===== Stored data =====

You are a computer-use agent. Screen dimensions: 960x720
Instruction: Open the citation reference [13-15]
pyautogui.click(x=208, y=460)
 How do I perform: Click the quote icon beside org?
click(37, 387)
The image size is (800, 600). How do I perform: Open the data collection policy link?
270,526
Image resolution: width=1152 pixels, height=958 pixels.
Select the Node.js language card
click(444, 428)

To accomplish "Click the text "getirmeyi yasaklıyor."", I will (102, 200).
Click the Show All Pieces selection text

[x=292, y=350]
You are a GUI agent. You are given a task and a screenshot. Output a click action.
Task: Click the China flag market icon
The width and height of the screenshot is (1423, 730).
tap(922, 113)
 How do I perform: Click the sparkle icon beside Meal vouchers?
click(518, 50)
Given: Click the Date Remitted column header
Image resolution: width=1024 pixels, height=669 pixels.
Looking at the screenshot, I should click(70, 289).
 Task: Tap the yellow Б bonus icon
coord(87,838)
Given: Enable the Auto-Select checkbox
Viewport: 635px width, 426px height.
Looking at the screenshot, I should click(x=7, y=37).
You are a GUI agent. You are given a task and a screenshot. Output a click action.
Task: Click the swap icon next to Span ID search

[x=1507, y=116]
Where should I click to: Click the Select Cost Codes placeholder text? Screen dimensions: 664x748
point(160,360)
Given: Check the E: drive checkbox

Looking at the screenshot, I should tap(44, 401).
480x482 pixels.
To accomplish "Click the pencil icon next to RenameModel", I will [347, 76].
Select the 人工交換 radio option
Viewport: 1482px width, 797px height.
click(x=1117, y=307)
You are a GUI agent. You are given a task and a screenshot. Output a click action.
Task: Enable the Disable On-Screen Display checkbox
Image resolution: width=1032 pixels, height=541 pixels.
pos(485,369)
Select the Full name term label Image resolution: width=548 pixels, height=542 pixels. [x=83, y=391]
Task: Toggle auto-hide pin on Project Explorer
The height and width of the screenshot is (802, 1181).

=====

* Activity: The answer should be nothing more than the lines from the one with "Where should I" through the end of the entries, restated word for word.

* Task answer:
Where should I click to: Click the Select Cost Codes placeholder text? Screen dimensions: 664x748
point(160,360)
Given: Check the E: drive checkbox

Looking at the screenshot, I should tap(44, 401).
480x482 pixels.
To accomplish "Click the pencil icon next to RenameModel", I will [347, 76].
Select the 人工交換 radio option
Viewport: 1482px width, 797px height.
click(x=1117, y=307)
You are a GUI agent. You are given a task and a screenshot. Output a click action.
Task: Enable the Disable On-Screen Display checkbox
Image resolution: width=1032 pixels, height=541 pixels.
pos(485,369)
Select the Full name term label Image resolution: width=548 pixels, height=542 pixels. [x=83, y=391]
Task: Toggle auto-hide pin on Project Explorer
The height and width of the screenshot is (802, 1181).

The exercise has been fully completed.